EXERCISE AIM: Each line from the one containing "How do I perform: Click the 通用 gear icon?" to the end of the records should be copied exactly, and no other line.

** AVAILABLE DATA follows **

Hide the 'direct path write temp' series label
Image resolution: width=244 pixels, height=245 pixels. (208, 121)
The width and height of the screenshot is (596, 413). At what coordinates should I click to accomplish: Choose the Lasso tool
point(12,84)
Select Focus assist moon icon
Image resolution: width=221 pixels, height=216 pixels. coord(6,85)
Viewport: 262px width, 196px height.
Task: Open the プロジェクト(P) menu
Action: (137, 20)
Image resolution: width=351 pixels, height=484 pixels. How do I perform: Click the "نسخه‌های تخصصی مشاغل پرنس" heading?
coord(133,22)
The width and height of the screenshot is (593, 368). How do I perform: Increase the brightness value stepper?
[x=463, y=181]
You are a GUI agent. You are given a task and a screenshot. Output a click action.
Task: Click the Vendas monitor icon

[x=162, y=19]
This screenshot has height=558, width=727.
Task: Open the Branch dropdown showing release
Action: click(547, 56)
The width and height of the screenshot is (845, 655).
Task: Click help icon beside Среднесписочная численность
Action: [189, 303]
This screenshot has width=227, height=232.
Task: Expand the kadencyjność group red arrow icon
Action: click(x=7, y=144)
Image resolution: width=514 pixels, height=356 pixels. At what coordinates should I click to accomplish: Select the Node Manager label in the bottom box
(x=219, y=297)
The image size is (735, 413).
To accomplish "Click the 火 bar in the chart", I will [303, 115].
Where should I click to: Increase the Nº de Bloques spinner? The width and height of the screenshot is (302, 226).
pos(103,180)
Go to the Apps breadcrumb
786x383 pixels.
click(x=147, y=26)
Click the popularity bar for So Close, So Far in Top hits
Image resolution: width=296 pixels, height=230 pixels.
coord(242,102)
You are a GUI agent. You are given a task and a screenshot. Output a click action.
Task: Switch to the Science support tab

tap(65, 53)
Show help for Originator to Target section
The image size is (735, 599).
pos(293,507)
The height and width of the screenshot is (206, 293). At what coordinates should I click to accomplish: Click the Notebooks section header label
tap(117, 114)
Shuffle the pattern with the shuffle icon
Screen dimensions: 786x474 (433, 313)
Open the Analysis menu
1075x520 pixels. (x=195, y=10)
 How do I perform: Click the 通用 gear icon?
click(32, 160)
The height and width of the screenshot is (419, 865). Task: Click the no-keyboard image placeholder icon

** End of AVAILABLE DATA **

PROBLEM SOLUTION:
 How do I perform: Click the 通用 gear icon?
click(32, 160)
The height and width of the screenshot is (419, 865). Task: Click the no-keyboard image placeholder icon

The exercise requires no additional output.